Я была где-то между строк. И между двумя мужчинами, которые разукрасили мою жизнь, а Макс даже оставил синяк на щеке. Но тональный крем спасет от всех проблем.
Позвонили в дверь. Так звонил только один человек — Романович. Коротко, как будто жадничая отдать еще одно прикосновение безжизненному звонку.
Алек, как всегда, спросил:
— Ты одна?
— Нет. Уже нет.
Мы прошли на кухню. В первый раз за долгое время он не ждал моего предложения перекусить, а сам полез в холодильник. Нехороший знак.
Он с самодовольным видом поставил разогреваться блинчики. Я же стояла и наблюдала, иногда улыбаясь. Почти про себя, а точнее, во все тридцать два зуба.
Я сохраняла задумчивое молчание, страшно не хотелось его нарушать. Сложнее было не засмеяться, когда он перепутал сметану с ряженкой, но вовремя опомнился. А жаль. Было бы еще смешнее.
Алек сидел за стеклянным столом, в полумраке кухонного света. Совсем счастливый, умиротворенный, почти честный. От него пахло Armani.
— Скажи, а как получилось, что вы тогда поехали в тот же ресторан, где мы были с Жанной?
— Да было забавно, в «Fame» не было столов, и, когда разворачивались, решили зайти именно туда. А что такое?

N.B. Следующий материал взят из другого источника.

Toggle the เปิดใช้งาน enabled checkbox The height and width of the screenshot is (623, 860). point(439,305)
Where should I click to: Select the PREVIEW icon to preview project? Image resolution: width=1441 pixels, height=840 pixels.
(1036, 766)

— Как ты считаешь, случайности бывают?
— Они подстроены или нами, или судьбой. А так не знаю. А чего такое? И как твоя беда?

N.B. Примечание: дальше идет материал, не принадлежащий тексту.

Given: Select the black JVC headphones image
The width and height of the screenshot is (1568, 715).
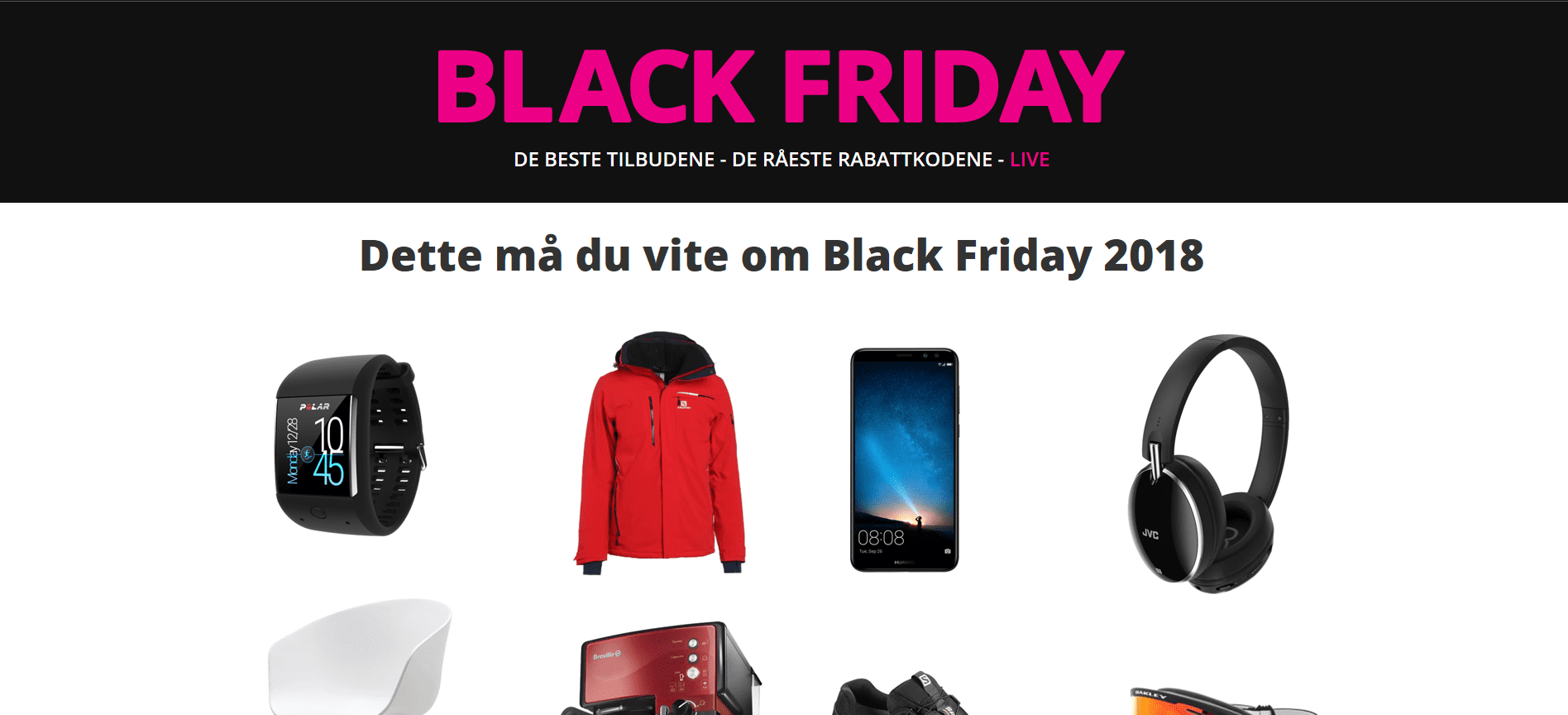Looking at the screenshot, I should 1209,463.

Он опять не воспринял меня всерьез, и именно это доказывало, что он был ни причем. Что-то съежилось при мысли о том, сколько зла я успела пожелать ему за эти два дня.
— А-а-а. Почти не сплю и почти не ем. Как всегда. Да ладно, не хочу рассказывать… Хочешь почитать мой рассказ про трамваи?
— Почему трамваи?
— Не хочу писать про людей.
Он прошел в комнату, где горел только ночник над огромной белой кроватью… И монитор с открытым рассказом…
Он сел на стул и мягко положил длинные пальцы на мышку, которая, если бы могла, заурчала от удовольствия.
— Зачем ты стер свой рассказ?
— У тебя тут коряво трамвай описан…
— Не уходи от темы…
Придерживая правой рукой спинку стула, я переступила левой ногой его туловище и спиной загородила экран…
— Просто это был импульс, а потом… Короче, не заморачивайся.
— Ты первый раз написал что-то длиннее поздравительной открытки и просишь меня не заморачиваться?
— Ты сказала, что не читаешь мужчин, с которыми спишь.
— Вот ты двадцать пятый кадр все-таки… Это не я сказала, а Настя, которая спала в половиной творческой команды журнала Maxim. Хотя я тоже не люблю читать «ЖЖ» мальчиков, с которыми случайно спала.
— Опять слово «случайно». Оно как паразит в твоем лексиконе.
— Скорее, откровенный паразит в жизни. Так скажи, почему ты не хочешь, чтобы я читала тот рассказ?